Bankruptcy Prediction with LightGBM Classifier

In this example, we use LightGBM to build a classification model in order to predict bankruptcy.

Read dataset

import os

if os.environ.get("AZURE_SERVICE", None) == "Microsoft.ProjectArcadia":
from pyspark.sql import SparkSession
spark = SparkSession.builder.getOrCreate()
df = spark.read.format("csv")\
.option("header", True)\
.option("inferSchema", True)\
.load("wasbs://publicwasb@mmlspark.blob.core.windows.net/company_bankruptcy_prediction_data.csv")
# print dataset size
print("records read: " + str(df.count()))
print("Schema: ")
df.printSchema()
display(df)

Split the dataset into train and test

train, test = df.randomSplit([0.85, 0.15], seed=1)

Add featurizer to convert features to vector

from pyspark.ml.feature import VectorAssembler
feature_cols = df.columns[1:]
featurizer = VectorAssembler(
inputCols=feature_cols,
outputCol='features'
)
train_data = featurizer.transform(train)['Bankrupt?', 'features']
test_data = featurizer.transform(test)['Bankrupt?', 'features']

Check if the data is unbalanced

display(train_data.groupBy("Bankrupt?").count())

Model Training

from synapse.ml.lightgbm import LightGBMClassifier
model = LightGBMClassifier(objective="binary", featuresCol="features", labelCol="Bankrupt?", isUnbalance=True)
model = model.fit(train_data)

By calling "saveNativeModel", it allows you to extract the underlying lightGBM model for fast deployment after you train on Spark.

from synapse.ml.lightgbm import LightGBMClassificationModel

if os.environ.get("AZURE_SERVICE", None) == "Microsoft.ProjectArcadia":
model.saveNativeModel("/models/lgbmclassifier.model")
model = LightGBMClassificationModel.loadNativeModelFromFile("/models/lgbmclassifier.model")
else:
model.saveNativeModel("/lgbmclassifier.model")
model = LightGBMClassificationModel.loadNativeModelFromFile("/lgbmclassifier.model")
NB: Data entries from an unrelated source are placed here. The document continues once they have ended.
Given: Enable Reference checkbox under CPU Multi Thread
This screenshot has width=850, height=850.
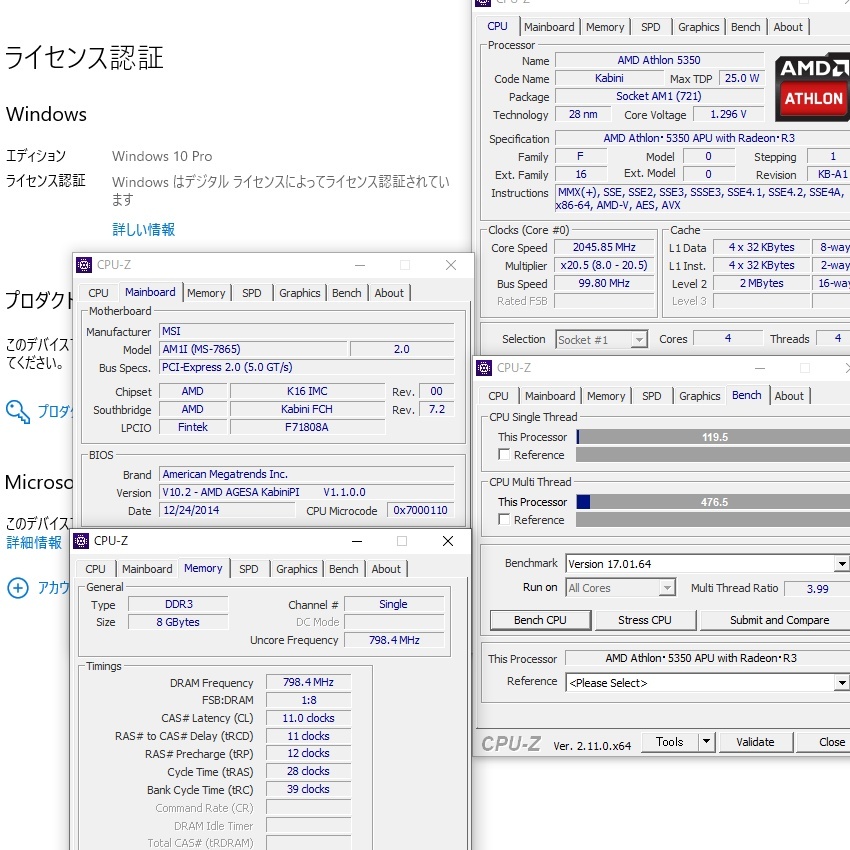Looking at the screenshot, I should click(505, 520).
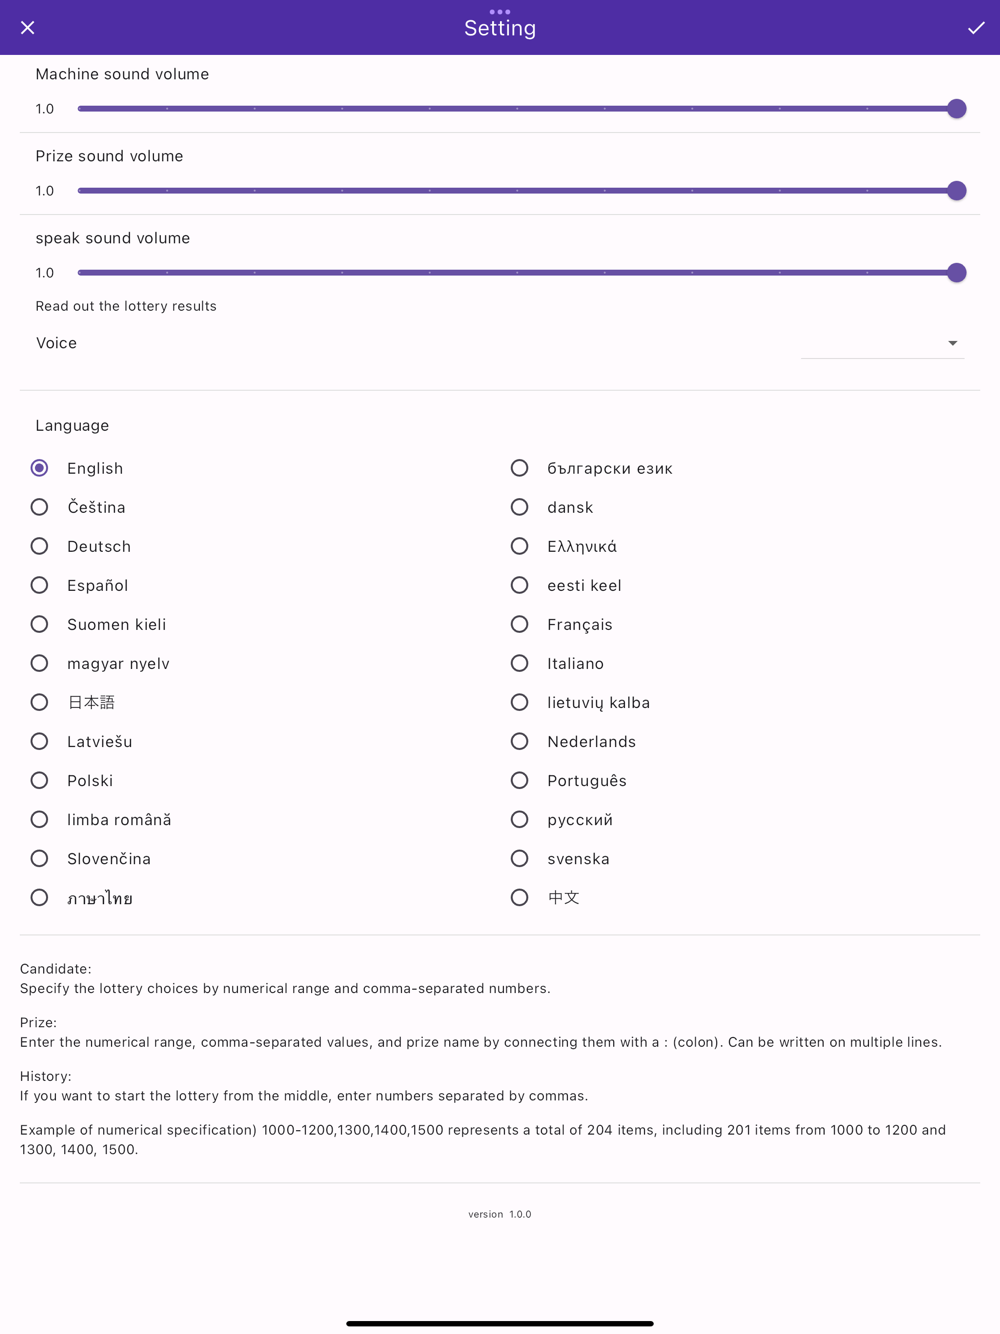This screenshot has height=1334, width=1000.
Task: Choose Deutsch as the language
Action: 40,546
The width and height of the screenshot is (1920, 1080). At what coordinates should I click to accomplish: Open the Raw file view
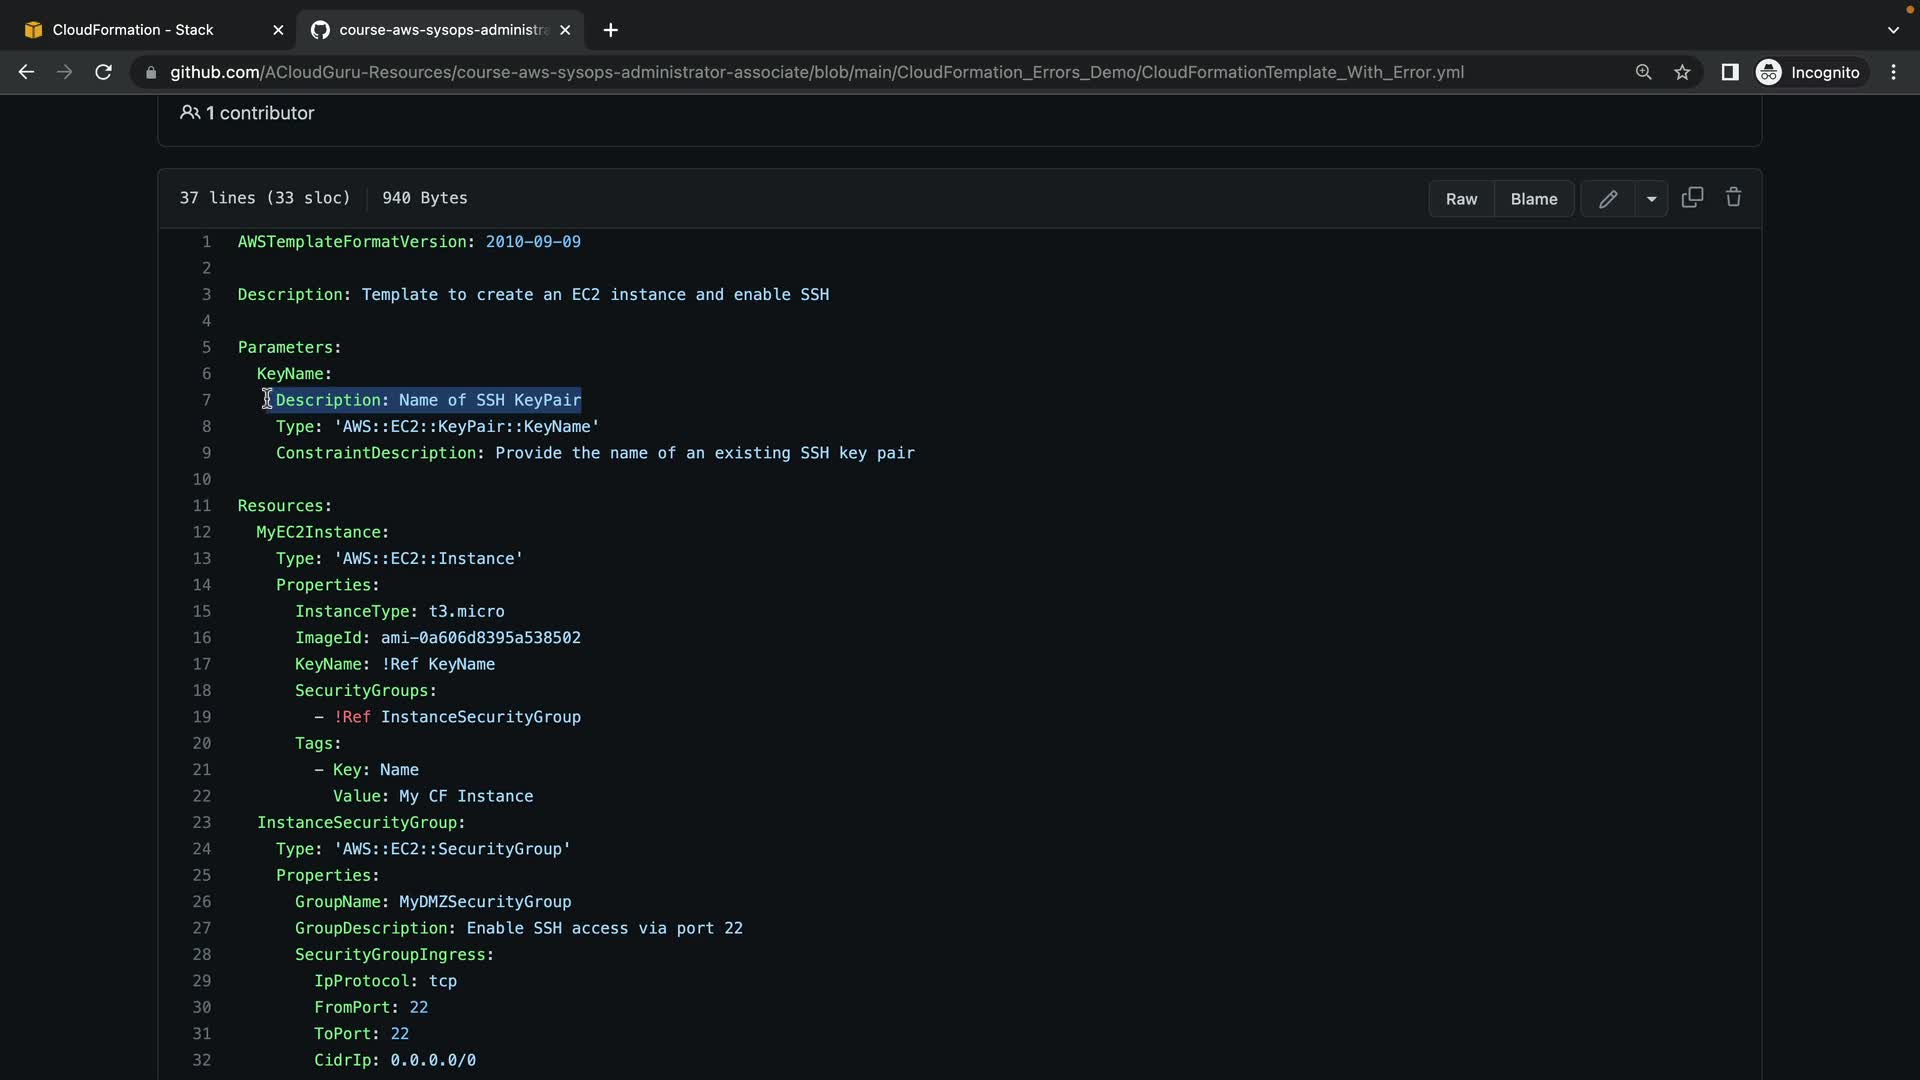click(x=1461, y=199)
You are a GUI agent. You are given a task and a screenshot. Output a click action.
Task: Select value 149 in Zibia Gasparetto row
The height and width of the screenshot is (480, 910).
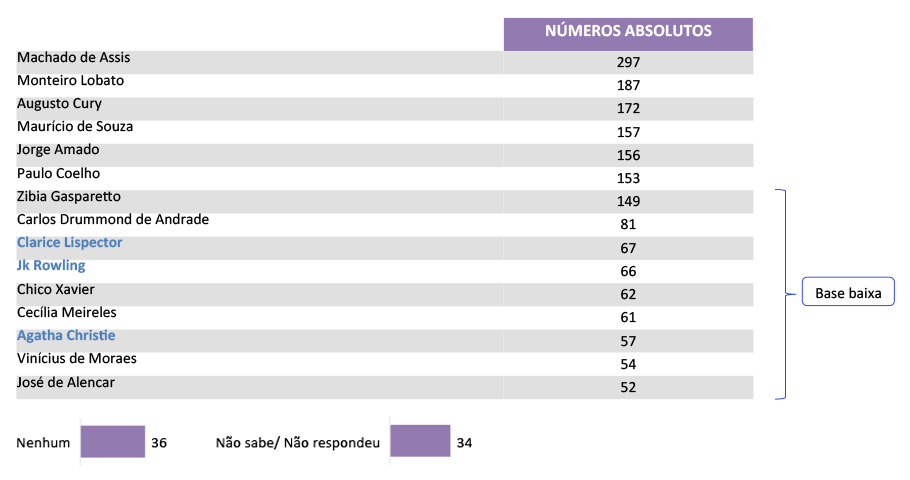tap(628, 201)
Feature Importances Visualization

import pandas as pd
import matplotlib.pyplot as plt

feature_importances = model.getFeatureImportances()
fi = pd.Series(feature_importances,index = feature_cols)
fi = fi.sort_values(ascending = True)
f_index = fi.index
f_values = fi.values

# print feature importances
print ('f_index:',f_index)
print ('f_values:',f_values)

# plot
x_index = list(range(len(fi)))
x_index = [x/len(fi) for x in x_index]
plt.rcParams['figure.figsize'] = (20,20)
plt.barh(x_index,f_values,height = 0.028 ,align="center",color = 'tan',tick_label=f_index)
plt.xlabel('importances')
plt.ylabel('features')
plt.show()

Model Prediction

predictions = model.transform(test_data)
predictions.limit(10).toPandas()
from synapse.ml.train import ComputeModelStatistics
metrics = ComputeModelStatistics(evaluationMetric="classification", labelCol='Bankrupt?', scoredLabelsCol='prediction').transform(predictions)
display(metrics)

Quantile Regression for Drug Discovery with LightGBMRegressor

In this example, we show how to use LightGBM to build a simple regression model.

Read dataset

triazines = spark.read.format("libsvm")\
.load("wasbs://publicwasb@mmlspark.blob.core.windows.net/triazines.scale.svmlight")
# print some basic info
print("records read: " + str(triazines.count()))
print("Schema: ")
triazines.printSchema()
display(triazines.limit(10))

Split dataset into train and test

train, test = triazines.randomSplit([0.85, 0.15], seed=1)

Model Training

from synapse.ml.lightgbm import LightGBMRegressor
model = LightGBMRegressor(objective='quantile',
alpha=0.2,
learningRate=0.3,
numLeaves=31).fit(train)
print(model.getFeatureImportances())

Model Prediction

scoredData = model.transform(test)
display(scoredData)
from synapse.ml.train import ComputeModelStatistics
metrics = ComputeModelStatistics(evaluationMetric='regression',
labelCol='label',
scoresCol='prediction') \
.transform(scoredData)
display(metrics)

LightGBM Ranker

Read dataset

df = spark.read.format("parquet").load("wasbs://publicwasb@mmlspark.blob.core.windows.net/lightGBMRanker_train.parquet")
# print some basic info
print("records read: " + str(df.count()))
print("Schema: ")
df.printSchema()
display(df.limit(10))

Model Training

from synapse.ml.lightgbm import LightGBMRanker

features_col = 'features'
query_col = 'query'
label_col = 'labels'
lgbm_ranker = LightGBMRanker(labelCol=label_col,
featuresCol=features_col,
groupCol=query_col,
predictionCol='preds',
leafPredictionCol='leafPreds',
featuresShapCol='importances',
repartitionByGroupingColumn=True,
numLeaves=32,
numIterations=200,
evalAt=[1,3,5],
metric='ndcg')
lgbm_ranker_model = lgbm_ranker.fit(df)

Model Prediction

dt = spark.read.format("parquet").load("wasbs://publicwasb@mmlspark.blob.core.windows.net/lightGBMRanker_test.parquet")
predictions = lgbm_ranker_model.transform(dt)
predictions.limit(10).toPandas()